Anwohnerin entdeckt totes Schaf in einer Schubkarre

Anwohner der Straße Auf dem Schnee beschwerten sich über den Gestank, der von dem toten Schaf ausging.
Anwohner der Straße Auf dem Schnee beschwerten sich über den Gestank, der von dem toten Schaf ausging.
Foto: WP
Durch den Gestank wurden Anwohner der Straße Auf dem Schnee auf einen Tierkadaver aufmerksam. Das Herdecker Ordnungsamt war vor Ort.

Ende..  „Hier liegt ein totes Schaf in einer Schubkarre direkt neben dem Haus meiner Nachbarn. Es stinkt so sehr, dass wir unsere Fenster nicht mehr öffnen können“, berichtete Heike Römer am Dienstagnachmittag in einem Telefonat mit der Lokalredaktion. Ihre Nachbarin Renate Fischer habe das tote Tier entdeckt, das offenbar bereits seit Montag an dieser Stelle liege.

Veterinäramt informiert

„Ich habe beim Veterinäramt angerufen. Dort sagte man mir nur, dass der zuständige Sachbearbeiter in Urlaub sei. Die Tierkörperbeseitigung sei benachrichtigt, er wisse aber nicht, wann die kommen“, so Heike Römer weiter.

Kurze Zeit später beim Ortstermin Auf dem Schnee steht die Schubkarre mit dem toten Schaf noch immer in dem kleinen Weg, der unmittelbar neben dem Haus 14a in tiefer gelegene, teils verpachtete Gärten führt. Ein Teil des Kadavers ist mit einer blauen Plastikplane abgedeckt, die Beine ragen über den Rand der Schubkarre hinaus. Auch ein Außendienstmitarbeiter des Herdecker Ordnungsamtes ist schon vor Ort.
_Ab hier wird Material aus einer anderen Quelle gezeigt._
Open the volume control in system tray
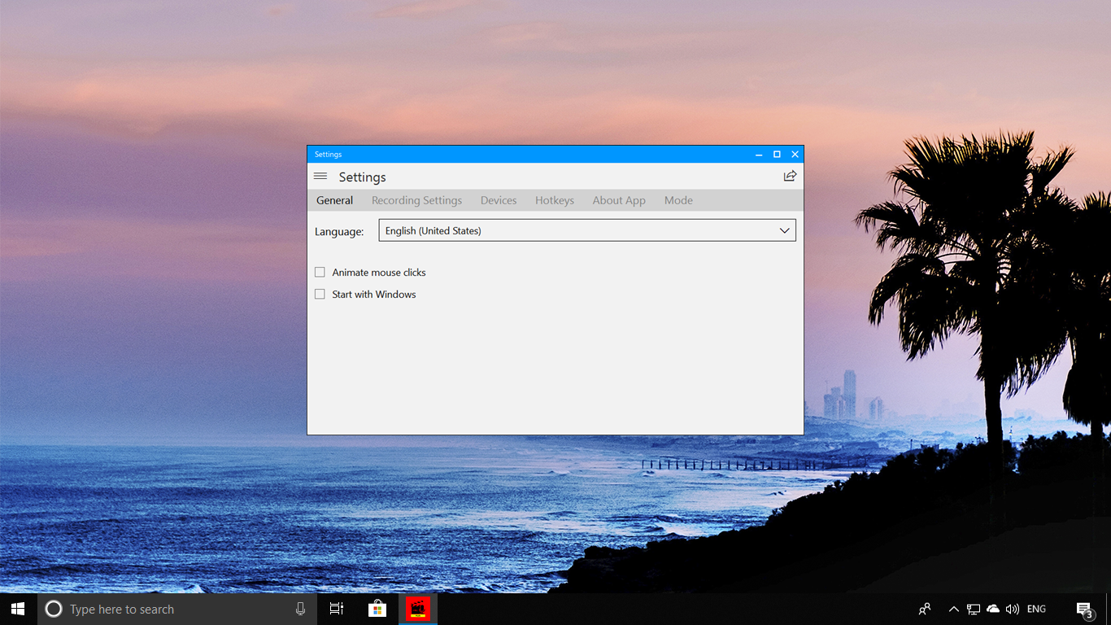Image resolution: width=1111 pixels, height=625 pixels. 1013,609
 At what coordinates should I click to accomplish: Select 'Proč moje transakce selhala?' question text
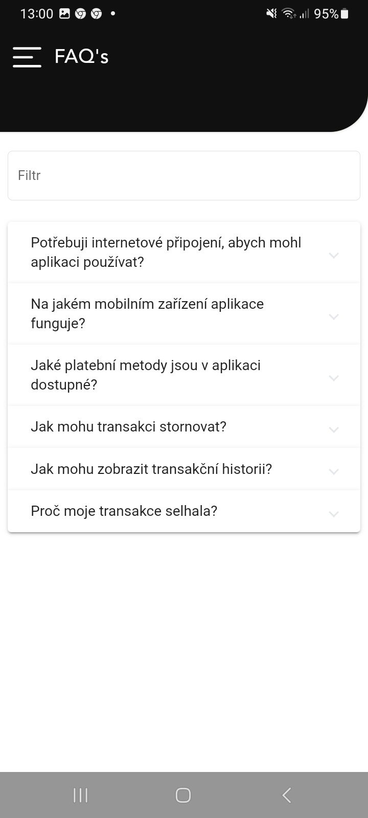[124, 511]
„Der Kadavergeruch dringt bis in unser Haus, und Fliegen sind auch schon da“, klagt Anwohner Jürgen Fischer. „Wir hatten früher den Verdacht, dass sie dort auch schächten. Das Veterinäramt und der Tierschutzverein waren auch schon öfter dort.“ Die Schafe waren immer gepflegt und in einem guten Zustand, betont dagegen der Außendienstmitarbeiter des Ordnungsamtes, der selbst zwei Mal vor Ort gewesen ist. Ilka Bigota, Leiterin des Ordnungsamtes in Herdecke, konnte in Sachen totes Schaf jedenfalls Entwarnung geben: „Nach Rücksprache mit dem Ennepe-Ruhr-Kreis steht fest, dass der Halter den Kreis und die Tierkörperbeseitigungsfirma Secanim aus Lünen informiert hat. Und dass er das tote Tier nun auch für die Firma zugänglich deponiert hat. Im Laufe des Tages wird es dort noch abgeholt. Es ist alles mit rechten Dingen zugegangen.“

Auf der Wiese gestorben

Wahrscheinlich sei das Schaf auf der Wiese gestorben und bereits ein, zwei Tage tot, so Ilka Bigota. Daher erkläre sich dann wohl auch den Geruch.